Andy Ellis’ new single “TV Queen” is a neon pop confection that pays tribute to the ’80s via a love letter to the glamourous leading ladies of prime-time past.
TV Queen
You’re up on my screen
Now I can pretend that you want me
TV Queen
You cut your new scene
Right into my heart cuz you know me
You don’t care if I was born to lose
You just wanna make sure that it’s you I choose
You’ll want to roller skate to this song like it’s 1984, you’ve perfectly feathered and AquaNetted your hair, and there’s nothing but lasers and a disco ball guiding your glorious glide.
“‘TV Queen’ is a rockin’ retrowave track that takes a sardonic look at our romanticized modern addiction to media, along with a pounding 1984-inspired rhythm section,” says Ellis. “I tend to default musically to my European influences – Tears For Fears, New Order – but for this song I decided to bring a retro American ‘synth rock’ sound to the forefront. That is until the end of the song, when I wondered what Van Halen would have sounded like if Johnny Marr was the guitarist – and I went there!”
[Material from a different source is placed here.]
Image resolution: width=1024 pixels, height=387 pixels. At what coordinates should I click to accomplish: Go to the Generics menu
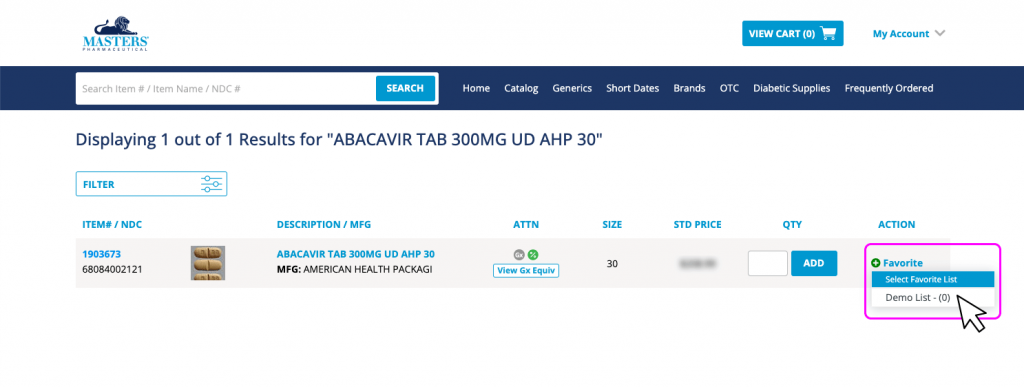pos(572,88)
Playing with the retro theme, the accompanying music video features clips of TV queens from the ’70s, ’80s, and ’90s in a fun and hypnotic collage – everyone from Wonder Woman to Farrah Fawcett, to Tiffani Amber Thiessen, to the scintillating Sharon Stone.
The lyrics, as well as the video, examine society’s notions of femininity.
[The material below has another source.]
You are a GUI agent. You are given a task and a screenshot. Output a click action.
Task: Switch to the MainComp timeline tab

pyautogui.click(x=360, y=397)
“I’m trying to express what it feels like to have a relationship with that thing you project behind the image on the screen,” Ellis explains. “In this case, it’s fantasies of what a woman should be and what is feminine. Over the decades, that seems to have been pushed so far – stretched and twisted in so many different directions – that what the screen demands to meet our fancies is such an over-the-top performance that our ideals have been bent beyond any resemblance of reality.”
“TV Queen” is the follow-up to Ellis’ first retrowave single “Flower Punk Girl,” released last February. While “Flower Punk Girl” explores the ability of fantasy to find a transcendent relationship in our “dead-tech world,” “TV Queen” is about fantasy pretending to be human so convincingly that it limits our ability to relate with the actual world.
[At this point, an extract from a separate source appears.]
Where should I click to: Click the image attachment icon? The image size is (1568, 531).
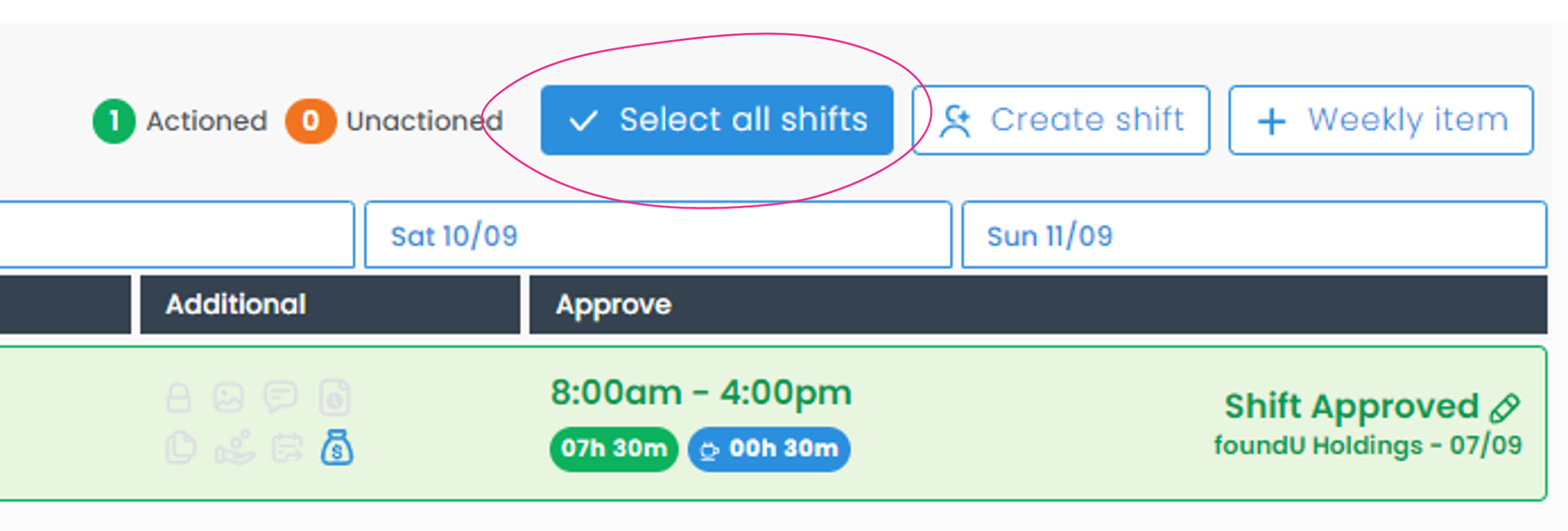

Andy Ellis is a music producer and all-around creative guy who explains he recently left mega-city life to “hunt for some perspective on my generation and its legacy while I wait for the apocalypse.”
“I did the mid-’90s Chicago music scene as a teenager; I did the late-’90s alternative So-Cal electronic music scene (with a little hip-hop thrown in). I did the A-list LA studio system, the major label band thing (Black Lab), the producer/engineer/mixer thing (Gavin Rossdale, Seether), and the co-songwriting thing. I now have studio capable of things younger me never could have dreamed of.”
Andy also made music for film and TV, including the Spider-Man, Blade, & Twilight franchises. He also helped make some viral YouTube videos. He did the indie electropop duo thing (The Boom Circuits); He made an experimental solo album (Sunshine at the Edge of the Earth); He has gold and platinum records, and now he’s starting a new phase of creativity in Austin, Texas – and, hence, some fabulous new music.